▶ [Text shown]
▼
By Don George with Ruth Reichl | November 1, 2012

Note: This is a continuation of our “A Conversation with Ruth Reichl.”

Don George: How did you decide where to go on that trip? How did you plan your itinerary?

Ruth Reichl: Well, I was very lucky. I had a Belgian friend who had been living in Bangkok for quite a while. So I wrote him and said, “Zack, I want to come to Thailand. What do I do?” And he said, “You should stay here. You need to go up to Chang Mai and to Phuket.” But also it was partly decided by going to every food magazine (Food and Wine, Cuisine, Bon Appetite) and saying, “Can I write articles?” A lot of it was for the articles that various magazines wanted.

The hardest article was from either Cuisine or Food and Wine: they wanted an article about eating in a Japanese home. Nobody in those days wanted an article on Thailand—it was very hard to sell—which is why I went to Japan. I financed that trip by selling all of these articles on Japan and then doing a bunch of articles on Thailand on spec, because no one was interested in 1982 in Thai food. Not one publication in America. So somebody wanted an article on what it was like to eat in a Japanese home — but I couldn’t get myself invited to a Japanese home.

It’s very hard to do!

It was very difficult. Finally I went to the Japanese national tourist office and said, “You have to help me with this,” and they sent me home with somebody who worked there.

When you go to Thailand, let’s say, are the markets a huge part of your trip wherever you go? Is that a big thing you search for?

Markets are a huge part of my life, wherever I am, so much so that I actually went out to the Hunts Point Market here in New York at three in the morning last week. I had never been out there and I wanted to see what it was like.

Markets are for me the most important part of any trip; I love them. I think you learn so much about a culture from markets. Asian markets tend to be really wonderful. That market in Bangkok is so extraordinary. In the TV show I did, Adventures with Ruth, we always went to markets; it’s where you learn the culture.

It’s like a classroom.

It is like a classroom.

When we talk about markets is there a particular market that immediately pops into your head that you can picture yourself walking through?

There are a lot of them, the Boqueria in Barcelona, which is so spectacular. But probably the most interesting market that I ever went to (other than maybe Tsukiji, the fish market in Tokyo) is the market in Luang Prabang in Laos. That culture eats everything. I saw things in the market that I’ve never seen anywhere else: every part of the water buffalo from the bile—there are bags of bile—to the skin (both with and without the hair).

Depends on what you’re making?
▲
▶ [Information given]
▼
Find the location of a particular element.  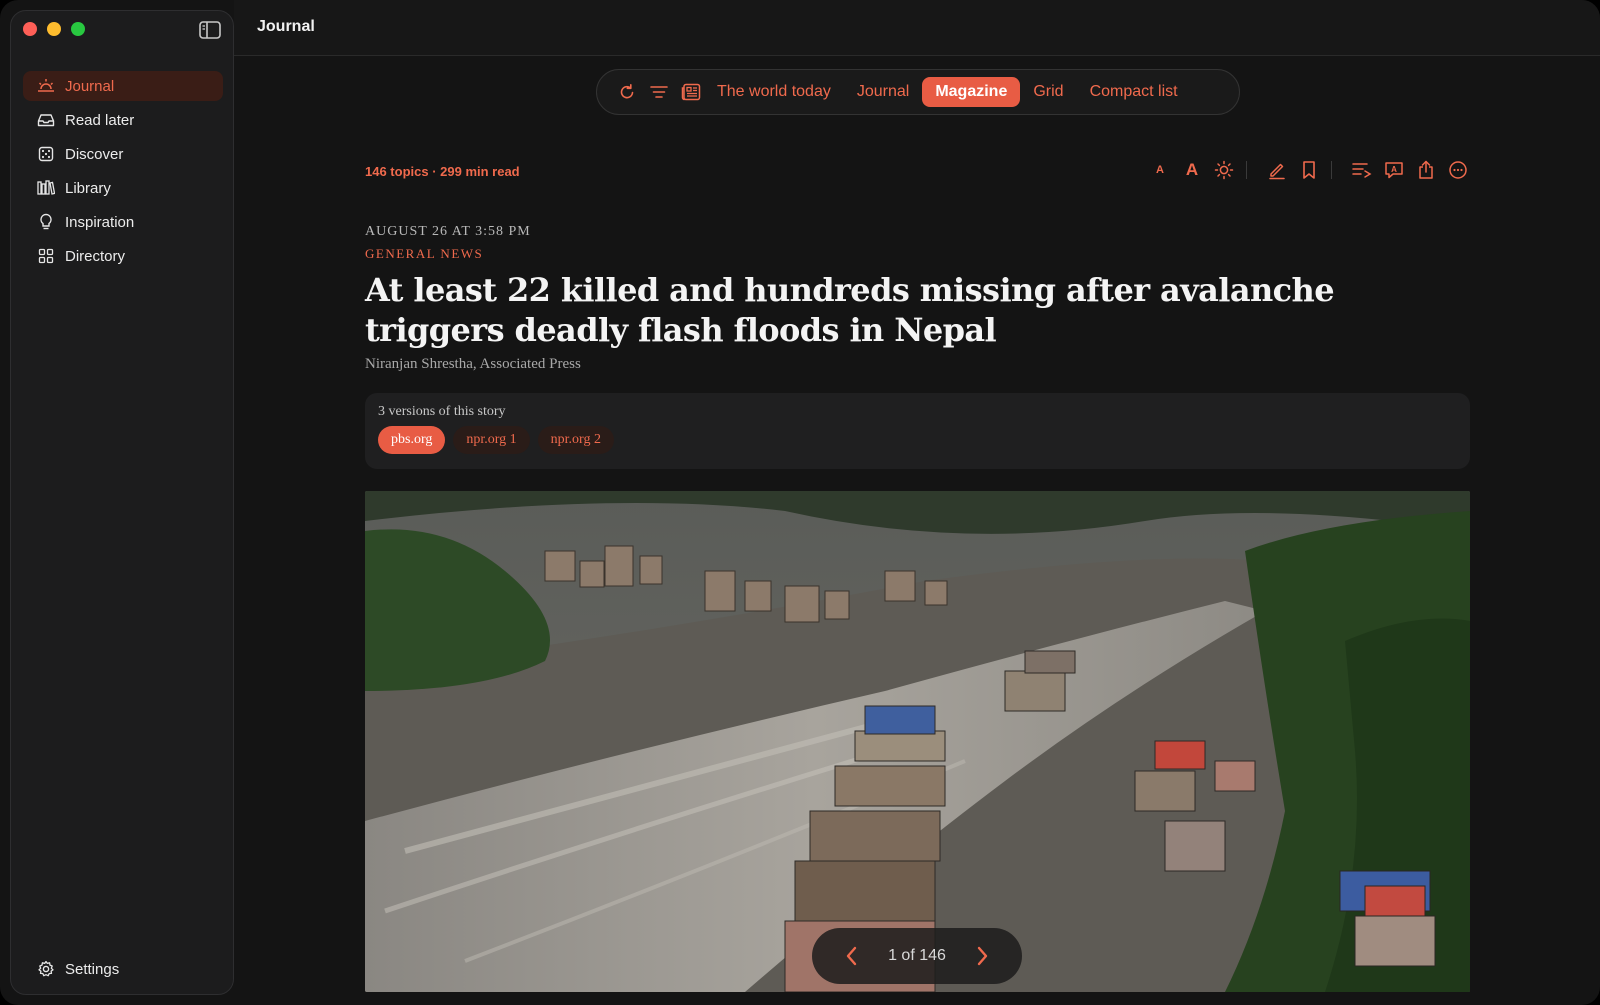

sidebar-toggle-icon is located at coordinates (210, 30).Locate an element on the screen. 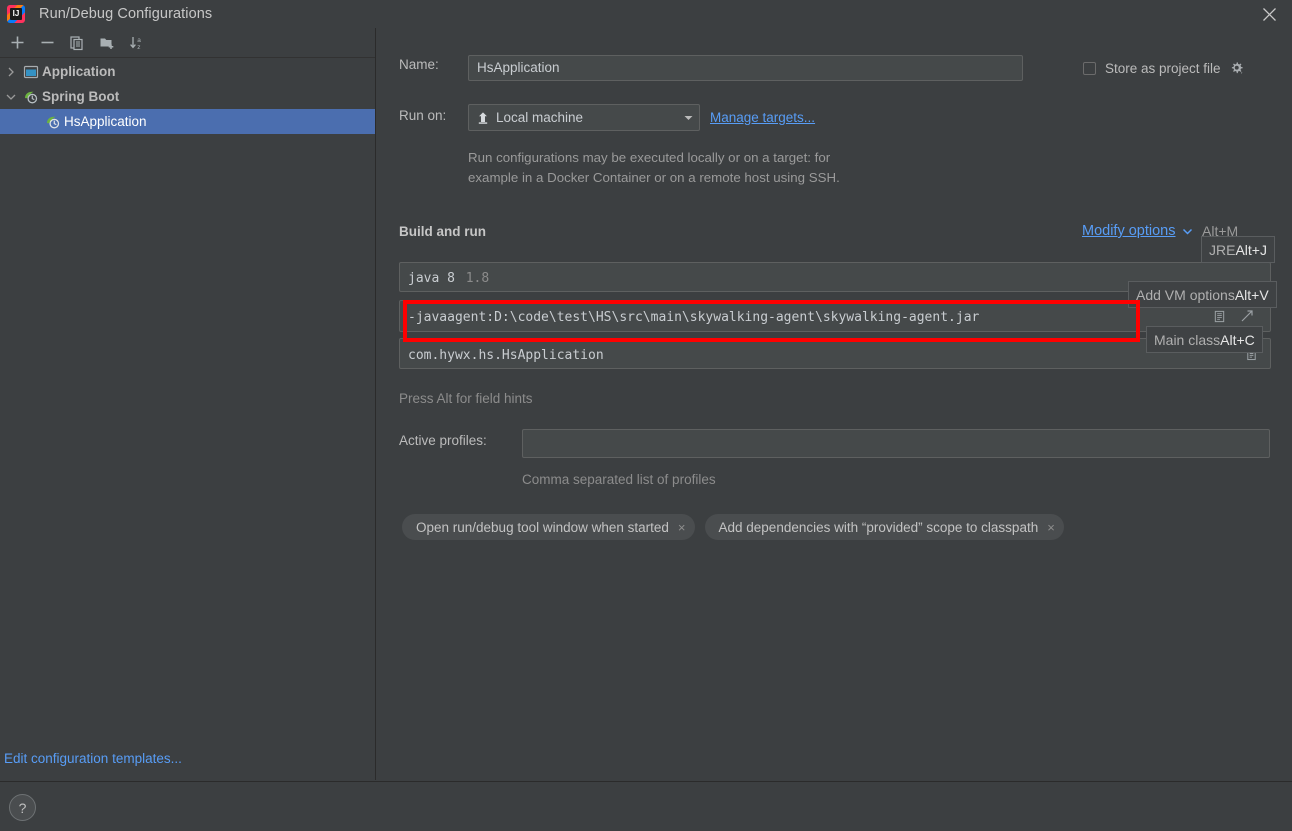  main-class-input: com.hywx.hs.HsApplication is located at coordinates (835, 354).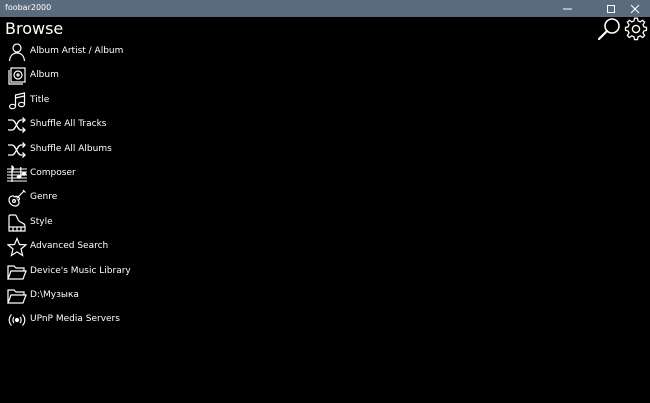 This screenshot has height=403, width=650. I want to click on broadcast-icon, so click(17, 320).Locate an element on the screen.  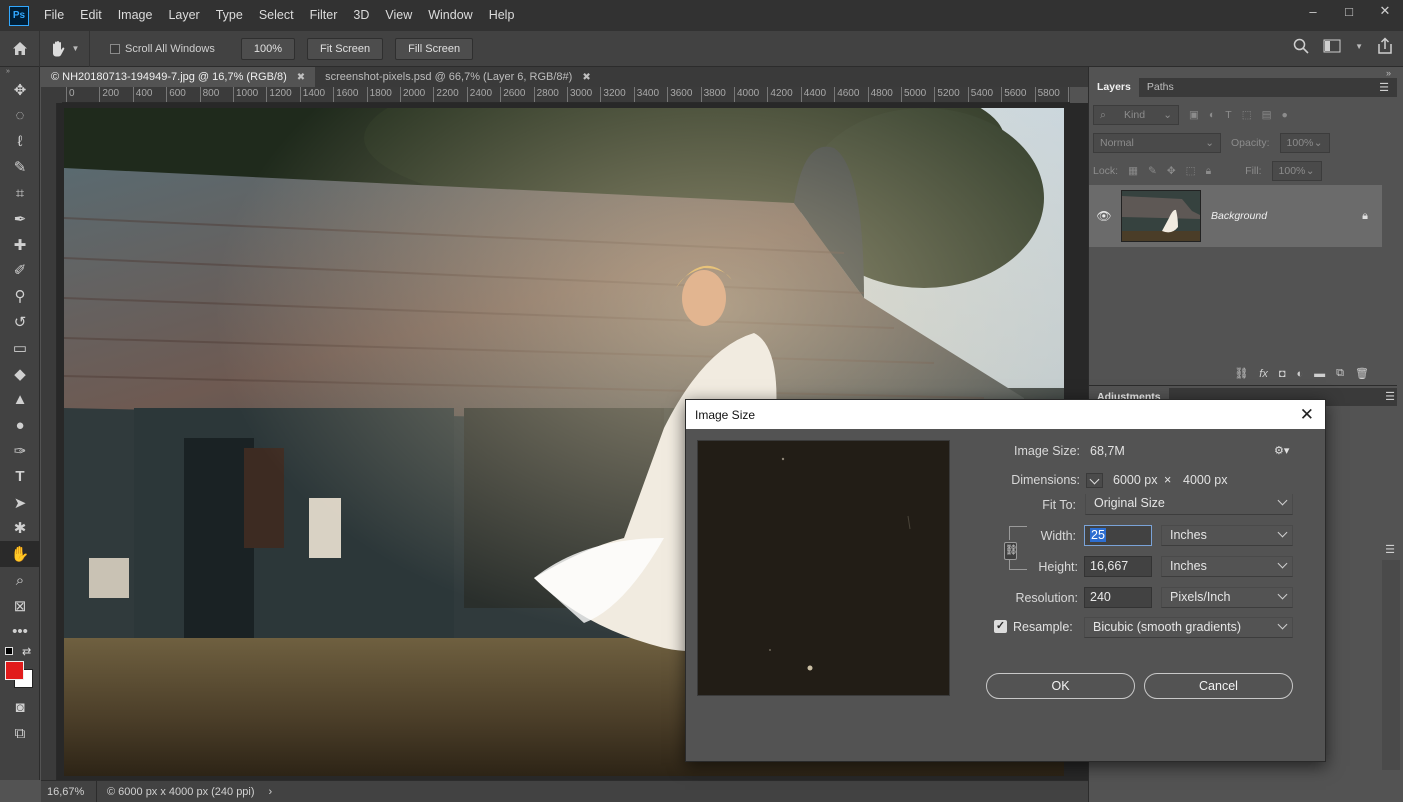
▲
▶ [Assignment A]
Answer these questions using the Ruth Reichl interview:
(i) In what year was no publication in America interested in Thai food?
(ii) Which New York market did Reichl visit at three in the morning?
(iii) Which market does she name as probably the most interesting she ever went to, other than maybe Tsukiji?
▶ [Assignment B]
Write out the passage of the Ruth Reichl interview starting with "It is like a" and going on through "what you’re making?".
▶ [Assignment C]
Pick up the Ruth Reichl interview where it stops and keep it going.
The entries have nothing to do with the Ruth Reichl interview.

▶ [Task result A]
(i) 1982
(ii) The Hunts Point Market
(iii) The market in Luang Prabang in Laos

▶ [Task result B]
It is like a classroom.

When we talk about markets is there a particular market that immediately pops into your head that you can picture yourself walking through?

There are a lot of them, the Boqueria in Barcelona, which is so spectacular. But probably the most interesting market that I ever went to (other than maybe Tsukiji, the fish market in Tokyo) is the market in Luang Prabang in Laos. That culture eats everything. I saw things in the market that I’ve never seen anywhere else: every part of the water buffalo from the bile—there are bags of bile—to the skin (both with and without the hair).

Depends on what you’re making?

▶ [Task result C]
Everything is eaten, and every kind of insect, spider, bark (tree bark is an important part of one of their national stews). A million different kinds of chilies. It’s a real insight into how wasteful we are. I came back from Laos a different kind of cook. At Gilt Taste, where I’m working now, we did a whole series called Eat Shoots & Leaves which is about carrot peels, corn husks, corn silk, and all of the things that you normally throw out. Because I came back from Laos thinking, “Why do you throw anything out? This is all edible.” In researching this, we got recipes using ginger peels and recipes for broccoli stalks. Why do we routinely throw out the carrot tops? Makes no sense at all. I came back from that trip thinking, “We eat stupidly here.”

In my business we talk about how we eat too high on the food chain and we should be eating what people used to call the trash fish instead of the big fish. We do the same thing with fruits and vegetables; we are remarkably wasteful. One of the things you learn going through the markets in Laos is exactly how wasteful we are.

You don’t strike me that you’re daunted by any of these things. When you saw the hair and the ox hide that was not a problem; you thought, “What could I do with that?”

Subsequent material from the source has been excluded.